═════ ОТРЫВОК СО СТРАНИЦЫ ═════

«Фактор будущих московских событий»: для чего сотни вооруженных чеченцев расквартированы в столице

Сергей Пархоменко о том, что позволено Кадырову и как строятся его отношения с Кремлем
07/07/2017 - 19:17 (по МСК) Анна Немзер

Журналист Сергей Пархоменко рассказал о том, как строятся отношения с Чечней и Рамзаном Кадыровым, а также с какой целью в Москве расселен так называемый кадыровский ОМОН.

Есть очень странное ощущение от этой истории, хочется спросить: в какой-то момент Кадыров уже имел сложные какие-то контакты и конфликты с Сечиным, это теперь, значит, у него какие-то выяснения отношений с Грефом происходят таким образом? И ощущение произвола, другого порядка произвола, немножко другого стилистически и так далее, но ощущение произвола рифмуется с тем, что мы увидели на процессе…

Современный политический этикет российский требует на этом месте ответить: я же не чеченец, я не знаю, как это у них там устроено.

У нас с языком ужасное что-то происходит, тебе приходится говорить этими словами, что вообще-то...

Можно так, да. Но, по всей видимости, как-то неудобно, это было бы слишком просто сказать так. Мы можем сказать следующее. Вы помните, была такая история, собственно, вскоре после убийства Немцова, когда чеченское руководство в какой-то момент сказало, что никакие полиции, Следственные комитеты и прочие прокуратуры и правоохранительные и иные органы не будут к нам въезжать и что-то такое у нас делать без нашего разрешения, потому что мы разрешаем в них стрелять. Были ли это взаимоотношения, грубо говоря, между Кадыровым и Колокольцевым, или между Кадыровым и Бастрыкиным, или между Кадыровым и Чайкой? Нет, это были взаимоотношения между Грозным и Кремлем в целом, между Грозным и Москвой — даже так я бы сказал.

═════

● ЧТО НУЖНО СДЕЛАТЬ
1: Между кем, по словам Пархоменко в отрывке о Кадырове и Кремле, на самом деле шли отношения в истории, случившейся вскоре после убийства Немцова?
2: Продолжите отрывок о Кадырове и Кремле сразу после его последней фразы.

═════ СОБРАННЫЕ ДАННЫЕ ═════

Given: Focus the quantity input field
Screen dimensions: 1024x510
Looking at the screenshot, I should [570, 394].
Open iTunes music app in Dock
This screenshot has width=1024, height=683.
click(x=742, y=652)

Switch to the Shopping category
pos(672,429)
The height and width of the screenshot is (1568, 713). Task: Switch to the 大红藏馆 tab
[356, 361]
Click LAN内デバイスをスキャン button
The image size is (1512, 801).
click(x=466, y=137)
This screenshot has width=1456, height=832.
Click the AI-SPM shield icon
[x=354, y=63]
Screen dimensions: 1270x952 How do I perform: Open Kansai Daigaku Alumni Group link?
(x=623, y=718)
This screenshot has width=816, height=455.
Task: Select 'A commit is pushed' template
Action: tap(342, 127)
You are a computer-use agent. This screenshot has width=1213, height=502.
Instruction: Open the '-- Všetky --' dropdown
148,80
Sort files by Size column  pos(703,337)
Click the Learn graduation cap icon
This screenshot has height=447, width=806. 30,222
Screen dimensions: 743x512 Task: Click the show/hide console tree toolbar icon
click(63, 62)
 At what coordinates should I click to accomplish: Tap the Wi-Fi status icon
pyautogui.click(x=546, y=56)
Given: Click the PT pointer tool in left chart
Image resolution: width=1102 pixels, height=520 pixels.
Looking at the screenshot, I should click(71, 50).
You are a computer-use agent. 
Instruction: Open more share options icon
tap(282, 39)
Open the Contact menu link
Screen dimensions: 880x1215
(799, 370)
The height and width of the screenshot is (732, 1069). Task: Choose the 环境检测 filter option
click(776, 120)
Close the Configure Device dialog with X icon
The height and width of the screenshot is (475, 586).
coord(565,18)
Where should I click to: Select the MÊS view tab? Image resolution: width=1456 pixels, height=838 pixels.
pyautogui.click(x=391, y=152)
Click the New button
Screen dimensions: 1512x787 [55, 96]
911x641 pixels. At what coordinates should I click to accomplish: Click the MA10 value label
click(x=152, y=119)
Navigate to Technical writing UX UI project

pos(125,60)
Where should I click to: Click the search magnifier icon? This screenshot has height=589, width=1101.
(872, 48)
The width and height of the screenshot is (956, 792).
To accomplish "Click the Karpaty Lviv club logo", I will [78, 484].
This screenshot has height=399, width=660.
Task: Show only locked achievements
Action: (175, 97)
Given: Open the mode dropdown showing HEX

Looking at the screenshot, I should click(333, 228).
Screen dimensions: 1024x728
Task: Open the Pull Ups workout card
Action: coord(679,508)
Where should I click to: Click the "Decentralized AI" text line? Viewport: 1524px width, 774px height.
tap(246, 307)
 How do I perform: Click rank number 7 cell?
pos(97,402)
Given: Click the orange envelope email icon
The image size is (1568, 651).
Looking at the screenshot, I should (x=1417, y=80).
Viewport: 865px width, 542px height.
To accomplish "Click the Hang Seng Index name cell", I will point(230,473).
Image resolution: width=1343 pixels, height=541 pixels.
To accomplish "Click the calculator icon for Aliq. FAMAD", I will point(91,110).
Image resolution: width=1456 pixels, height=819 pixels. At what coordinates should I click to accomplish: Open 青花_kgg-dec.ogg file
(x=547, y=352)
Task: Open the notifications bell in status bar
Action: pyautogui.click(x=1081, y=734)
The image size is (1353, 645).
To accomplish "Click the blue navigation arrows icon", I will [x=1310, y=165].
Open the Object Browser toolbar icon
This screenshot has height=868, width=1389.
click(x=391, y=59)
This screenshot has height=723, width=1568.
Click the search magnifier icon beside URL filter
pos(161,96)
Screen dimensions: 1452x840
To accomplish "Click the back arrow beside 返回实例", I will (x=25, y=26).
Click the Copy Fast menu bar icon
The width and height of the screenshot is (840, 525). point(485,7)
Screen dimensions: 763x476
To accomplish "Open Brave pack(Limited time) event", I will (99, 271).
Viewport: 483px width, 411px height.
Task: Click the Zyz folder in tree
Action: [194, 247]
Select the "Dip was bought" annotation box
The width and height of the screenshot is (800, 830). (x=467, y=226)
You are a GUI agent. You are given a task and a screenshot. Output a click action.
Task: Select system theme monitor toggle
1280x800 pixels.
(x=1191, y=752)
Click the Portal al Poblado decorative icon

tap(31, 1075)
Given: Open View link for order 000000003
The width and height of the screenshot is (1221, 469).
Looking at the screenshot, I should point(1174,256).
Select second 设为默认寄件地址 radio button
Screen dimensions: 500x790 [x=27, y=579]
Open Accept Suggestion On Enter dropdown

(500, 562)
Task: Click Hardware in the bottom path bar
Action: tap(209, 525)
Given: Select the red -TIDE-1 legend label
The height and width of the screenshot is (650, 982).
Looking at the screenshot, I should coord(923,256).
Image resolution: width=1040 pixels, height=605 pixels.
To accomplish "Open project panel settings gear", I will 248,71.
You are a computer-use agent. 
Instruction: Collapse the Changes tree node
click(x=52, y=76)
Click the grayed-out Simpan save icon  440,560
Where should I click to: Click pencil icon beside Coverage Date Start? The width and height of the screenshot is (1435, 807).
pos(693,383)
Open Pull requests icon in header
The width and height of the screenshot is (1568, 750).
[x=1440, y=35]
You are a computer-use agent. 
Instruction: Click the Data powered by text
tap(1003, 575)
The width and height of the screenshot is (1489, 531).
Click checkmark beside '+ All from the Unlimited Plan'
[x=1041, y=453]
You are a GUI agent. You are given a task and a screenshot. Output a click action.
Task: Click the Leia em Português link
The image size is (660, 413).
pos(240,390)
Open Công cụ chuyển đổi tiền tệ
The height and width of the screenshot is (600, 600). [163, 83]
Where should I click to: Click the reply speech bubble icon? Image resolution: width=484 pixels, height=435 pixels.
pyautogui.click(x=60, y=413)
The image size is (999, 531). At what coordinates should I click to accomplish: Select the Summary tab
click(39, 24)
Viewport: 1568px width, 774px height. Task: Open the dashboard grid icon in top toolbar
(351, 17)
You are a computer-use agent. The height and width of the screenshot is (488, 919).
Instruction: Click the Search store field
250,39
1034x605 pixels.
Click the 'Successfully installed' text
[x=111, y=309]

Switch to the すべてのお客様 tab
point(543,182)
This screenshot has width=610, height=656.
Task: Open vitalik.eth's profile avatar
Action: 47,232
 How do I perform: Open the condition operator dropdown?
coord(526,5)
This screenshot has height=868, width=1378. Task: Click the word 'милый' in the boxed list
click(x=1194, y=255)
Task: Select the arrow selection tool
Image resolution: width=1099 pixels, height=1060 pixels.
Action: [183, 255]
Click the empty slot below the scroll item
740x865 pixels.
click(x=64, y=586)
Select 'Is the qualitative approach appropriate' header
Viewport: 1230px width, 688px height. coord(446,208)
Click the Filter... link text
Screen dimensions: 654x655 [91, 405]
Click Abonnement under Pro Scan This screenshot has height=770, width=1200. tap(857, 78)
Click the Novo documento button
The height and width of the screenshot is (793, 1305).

═════

● ОТВЕТЫ
1: Между Грозным и Кремлем в целом, а точнее между Грозным и Москвой.

2:
Ровно в той же мере мы и сейчас, наверное, не должны говорить, что кого-то интересует Греф в отдельности, что здесь какие-то отдельные взаимоотношения с Грефом или что-нибудь вроде этого. Есть взаимоотношения с Россией в целом. Во всех смыслах и во всех отношениях, начиная с футбола, как мы помним, и кончая рублями, казалось бы, что может быть в стране важнее рублей, Чечня существует отдельно. Это отдельная территория, у нее есть отдельное руководство, там действуют отдельные законы, отдельные порядки, и важная часть существования этого политического субъекта заключается в том, чтобы на всех уровнях каждую минуту и по любому поводу подтверждать этот свой, не побоюсь этого слова, суверенитет. В данном случае тоже.

То, что происходит с этим начальником чеченского Сбербанка, зависит только исключительно от того, что происходит внутри Чечни. По всей видимости, это, кстати, никакая не чеченская специальность, это довольно распространенное явление на юге России в целом ряде регионов, ровно так же это было в Советском союзе, когда еще к Советскому союзу имели отношение всякие среднеазиатские республики или ныне независимые кавказские страны. Это платная должность, случайный человек на ней не оказывается, человек получает эту работу, потому что он ее купил или потому что есть какие-то другие важные обстоятельства, на которые ее обменяли, эту должность, возможно, что его посадила какая-то группа в обмен на что-то, потому что ей важно было этого человека посадить. И по каким-то их внутренним процедурам и обстоятельствам там, собственно, и происходит эта работа. Кто-то кому-то что-то за это постоянно должен, кто-то с кем-то расплачивается, кто-то кому-то назначает постоянный ясак, кто-то это уважает, кто-то это нарушает, кого-то за это наказывают и так далее. К этому не имеет никакого отношения никакой Греф. Если Греф, например, завтра скажет: «А я хочу этого человека вернуть обратно, чтобы он был все равно». И что? Это будет иметь какое-то значение? Никакого.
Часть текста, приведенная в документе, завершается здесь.